This proposal is a new application entitled Reconstructing positional information in the eye from scRNA-seq and relating it to signal transduction. The question of how cell fates are accurately specified is of fundamental importance to understanding both normal developmental progression and disease mechanisms that alter cell fates. However we currently have very limited understanding of how gene expression is coordinated across time and space in a multicellular tissue so that cells accurately and reproducibly negotiate the transition from a multipotent to a differentiated state. Single-cell RNA sequencing (scRNA-seq) promises to describe each cell in a tissue in terms of a state, defined as the global pattern of mRNA expression inside the cell. Cells are dissociated from a tissue and are subject to individual sequencing. A major limitation is the difficulty in reconstructing the spatial position of each sequenced cell in the tissue. The goal of this proposal is to develop a radically new method to acheive accurate spatial mapping of scRNA-seq data, thereby inferring the number and configuration of cell states. The method relies on physical principles to mathematically order the data onto a 2D lattice that simulates the tissue. In our case, the relevant tissue is the developing retina. The Drosophila retina provides a superbly tractable and well-defined experimental model with which to address this problem. In particular, the stereotyped patterning and architecture of the retina facilitates the identification and tracking of individual cell types over space and time. Therefore, we have a rigorous ?ground truth? to which to judge our method, refining it and modifying it to attain optimal and accurate mapping of scRNA-seq data onto spatial coordinates of a tissue. Our method could help expand the use of scRNA-seq to discover new cell types and their positions in less characterized tissues and organs, including the mammalian eye.

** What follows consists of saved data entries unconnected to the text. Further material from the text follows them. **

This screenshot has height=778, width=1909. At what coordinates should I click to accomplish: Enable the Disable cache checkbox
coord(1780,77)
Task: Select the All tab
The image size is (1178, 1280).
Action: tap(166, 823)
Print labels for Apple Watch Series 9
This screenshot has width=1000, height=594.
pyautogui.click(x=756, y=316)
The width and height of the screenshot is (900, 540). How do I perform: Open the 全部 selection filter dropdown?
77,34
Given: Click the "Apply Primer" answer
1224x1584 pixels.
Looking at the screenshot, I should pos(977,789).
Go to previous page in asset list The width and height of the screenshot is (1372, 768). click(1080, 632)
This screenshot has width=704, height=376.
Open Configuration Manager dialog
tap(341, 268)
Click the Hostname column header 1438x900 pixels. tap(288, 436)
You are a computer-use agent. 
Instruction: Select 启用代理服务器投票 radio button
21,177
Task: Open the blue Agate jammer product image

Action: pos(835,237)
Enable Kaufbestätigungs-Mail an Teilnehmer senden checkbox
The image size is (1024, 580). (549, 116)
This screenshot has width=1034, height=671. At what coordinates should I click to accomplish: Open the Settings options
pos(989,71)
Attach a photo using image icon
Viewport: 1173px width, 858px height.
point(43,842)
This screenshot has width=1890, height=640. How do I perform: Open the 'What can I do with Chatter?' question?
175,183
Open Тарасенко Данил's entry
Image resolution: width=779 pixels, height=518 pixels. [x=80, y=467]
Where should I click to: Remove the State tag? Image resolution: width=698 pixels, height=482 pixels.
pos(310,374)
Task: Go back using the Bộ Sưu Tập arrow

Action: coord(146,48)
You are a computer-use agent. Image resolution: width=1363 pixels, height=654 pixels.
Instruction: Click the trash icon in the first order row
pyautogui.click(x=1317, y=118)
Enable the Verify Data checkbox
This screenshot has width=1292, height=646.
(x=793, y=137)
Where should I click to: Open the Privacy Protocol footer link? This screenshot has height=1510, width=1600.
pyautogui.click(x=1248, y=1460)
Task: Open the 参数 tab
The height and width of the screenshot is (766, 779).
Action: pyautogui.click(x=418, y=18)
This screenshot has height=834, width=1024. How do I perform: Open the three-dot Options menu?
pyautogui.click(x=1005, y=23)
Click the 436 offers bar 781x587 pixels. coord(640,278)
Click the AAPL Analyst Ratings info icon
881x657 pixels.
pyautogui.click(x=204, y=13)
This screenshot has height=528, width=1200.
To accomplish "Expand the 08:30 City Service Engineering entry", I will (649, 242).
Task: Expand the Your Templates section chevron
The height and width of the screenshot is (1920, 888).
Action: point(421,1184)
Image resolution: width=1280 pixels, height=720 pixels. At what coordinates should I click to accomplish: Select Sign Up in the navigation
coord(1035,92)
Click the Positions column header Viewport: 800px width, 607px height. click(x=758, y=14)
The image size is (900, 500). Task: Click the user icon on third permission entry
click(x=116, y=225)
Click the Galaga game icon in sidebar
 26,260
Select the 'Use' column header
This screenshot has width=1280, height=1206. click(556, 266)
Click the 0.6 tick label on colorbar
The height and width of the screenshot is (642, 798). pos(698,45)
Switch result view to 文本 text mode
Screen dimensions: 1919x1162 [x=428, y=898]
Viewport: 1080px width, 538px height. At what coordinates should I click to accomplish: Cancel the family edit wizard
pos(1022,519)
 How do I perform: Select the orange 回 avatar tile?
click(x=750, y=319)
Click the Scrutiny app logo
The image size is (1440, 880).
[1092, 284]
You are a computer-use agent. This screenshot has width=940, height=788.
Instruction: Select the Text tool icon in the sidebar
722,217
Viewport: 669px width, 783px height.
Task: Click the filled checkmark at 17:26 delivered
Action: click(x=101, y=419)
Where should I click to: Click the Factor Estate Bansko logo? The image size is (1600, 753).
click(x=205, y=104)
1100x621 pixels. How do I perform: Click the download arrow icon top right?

Aim 1 will generate scRNA-seq data, and the quantitative datasets will be used to construct a spatial model that integrates information about cell states across both time and space.
Aim 2 will investigate how specific features of cell-cell signaling contribute to the positioning of cell differentiation in the developing eye. Because signaling mechanisms have proven to be extraordinarily conserved, our exploration of the signaling interactions that drive differentiation are likely to be relevant to mammalian development and disease.
The advent of single-cell RNA sequencing has opened up new opportunities to discover the organization of differentiated cells in complex tissues. This work has two goals: to develop a novel method using scRNA-seq data to spatially map cells onto the eye as it develops; to correlate cell-cell signaling with the patterning of differentiated and undifferentiated eye cells.